● **TEXT SECTION**:

-- Opening Marker --

Extremely exciting! Margaret and I develop ultrashort-pulse lasers as tools for research, and also use them to study dynamic processes in material and chemical systems. I view this work as at the leading edge of perhaps the most defining characteristic of the times we live in: the quest for speed. Currently, the lasers we work with have made it possible for researchers to routinely study processes that happen on a 10-femtosecond time scale. 10 femtoseconds is 10^-14 seconds. To give a perspective on this number, the geometric mean between 10 femtoseconds and the age of the universe is a time of about a minute.

Femtosecond time scales correspond in a real sense to the fundamental "clock speed" of our everyday world; i.e. the time scale of molecular and electronic processes. Many chemical reactions, and thus even the basics of living organisms, happen on femtosecond time-scales. Current electronics is pushing from nanosecond into picosecond time-scales. Using an ultrashort-pulse laser as a "strobe light" to study these fast events, we are laying the groundwork for further technological advance, and for understanding our world at a fundamental level. More specifically, our work in generating short-pulse x-rays expands the region of the electromagnetic spectrum that we can use for this work, giving us fundamentally new techniques for observing dynamic processes. Using x-rays, it will also be possible to access even shorter, "attosecond" time-scale processes—we have just completed a set of experiments that have demonstrated that we can control the interaction of light with atoms on such an attosecond time-scale. To do this we learned how to generate and manipulate optical pulses as "waveforms," similar to what has been done with radio-frequency signals for decades. Using these optical waveforms, we can control how light pulses interact with matter in a much more precise way. This work is an example of how light pulses can control atoms and molecules, and may lead to new types of "coherent control" of chemical processes.

-- Closing Marker --

● **RECORDS PROVIDED**:
-- Opening Marker --

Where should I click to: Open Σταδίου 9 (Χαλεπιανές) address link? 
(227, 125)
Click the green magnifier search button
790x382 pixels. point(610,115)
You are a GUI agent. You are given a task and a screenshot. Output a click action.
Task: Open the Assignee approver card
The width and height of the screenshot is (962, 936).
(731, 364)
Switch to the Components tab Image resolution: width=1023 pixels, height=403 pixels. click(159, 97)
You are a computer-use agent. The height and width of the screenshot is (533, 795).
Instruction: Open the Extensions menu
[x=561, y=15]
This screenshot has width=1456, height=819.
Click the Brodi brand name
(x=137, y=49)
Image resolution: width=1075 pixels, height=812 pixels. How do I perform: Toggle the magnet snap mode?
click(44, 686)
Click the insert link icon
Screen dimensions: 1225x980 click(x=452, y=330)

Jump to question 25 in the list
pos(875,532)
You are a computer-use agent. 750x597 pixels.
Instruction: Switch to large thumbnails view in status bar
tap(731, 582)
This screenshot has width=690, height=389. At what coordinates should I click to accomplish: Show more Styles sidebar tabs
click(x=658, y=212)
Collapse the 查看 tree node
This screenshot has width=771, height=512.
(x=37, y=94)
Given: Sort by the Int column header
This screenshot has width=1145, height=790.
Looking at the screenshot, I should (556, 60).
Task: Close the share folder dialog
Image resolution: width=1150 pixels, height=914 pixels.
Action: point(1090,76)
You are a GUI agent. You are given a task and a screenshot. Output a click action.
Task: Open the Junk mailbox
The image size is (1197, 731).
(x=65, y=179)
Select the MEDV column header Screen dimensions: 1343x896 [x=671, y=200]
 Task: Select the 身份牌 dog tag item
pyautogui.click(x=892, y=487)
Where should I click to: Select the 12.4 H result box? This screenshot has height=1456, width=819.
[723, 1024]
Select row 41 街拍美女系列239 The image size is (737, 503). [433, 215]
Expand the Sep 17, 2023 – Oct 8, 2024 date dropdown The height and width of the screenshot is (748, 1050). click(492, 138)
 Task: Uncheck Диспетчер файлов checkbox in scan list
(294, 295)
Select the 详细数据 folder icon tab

-- Closing Marker --

● **ACTIVITIES**:
(1) Transcribe the part of the passage on ultrashort-pulse lasers between "Extremely exciting! Margaret" and "about a minute.", inclusive.
(2) In the passage on ultrashort-pulse lasers, why are femtosecond time scales called the fundamental "clock speed" of our everyday world?
(3) Resume the passage on ultrashort-pulse lasers, picking up right after its last sentence.

● **YOUR WRITTEN ANSWERS**:
(1)
Extremely exciting! Margaret and I develop ultrashort-pulse lasers as tools for research, and also use them to study dynamic processes in material and chemical systems. I view this work as at the leading edge of perhaps the most defining characteristic of the times we live in: the quest for speed. Currently, the lasers we work with have made it possible for researchers to routinely study processes that happen on a 10-femtosecond time scale. 10 femtoseconds is 10^-14 seconds. To give a perspective on this number, the geometric mean between 10 femtoseconds and the age of the universe is a time of about a minute.

(2) Femtosecond time scales are the time scale of molecular and electronic processes. Many chemical reactions, and with them the basics of living organisms, happen on femtosecond time scales.

(3)
Nuclear and high-energy processes happen on even faster time scales, but our technology is very far from using these types of processes in small-scale, everyday devices or in information processing. Thus, I am looking forward to a future several decades from now where optoelectronic computers are orders of magnitude more complex than current computers, and operate on femtosecond cycle times.

Several years ago, we had difficulties with a senior professor at another institution, after we moved from WSU. We were junior professors at the time, and he was in a position to harm and co-opt our research. This was an extremely trying situation that nearly prompted Margaret and I to quit academic research. Fortunately, we were "rescued" from this situation by an offer to move to JILA, a joint institute between NIST and the University of Colorado. The situation and the atmosphere in Colorado are as bright here as they were dim there.

The field of laser science was attractive to me because developing a new tool for researchers can lead to faster progress in a variety of fields in the sciences; i.e. the impact of one’s work is multiplied by the hard work of hundreds or thousands of other scientists. The fact that this has happened, and that people in fields ranging from physics to chemistry to neurobiology are making use of lasers developed in our work, is very satisfying.

Like most scientists, I got into research to "make the world a better place," and science is my most compelling ambition in life. However, as well as my university research, I have started a small company in ultrashort-pulse laser technology, and hope to see it become successful. Also, I would hope that the example that Margaret and I give as a successful couple working in science will help to broaden the appeal of physical science, making it less of a "male domain" than it currently is.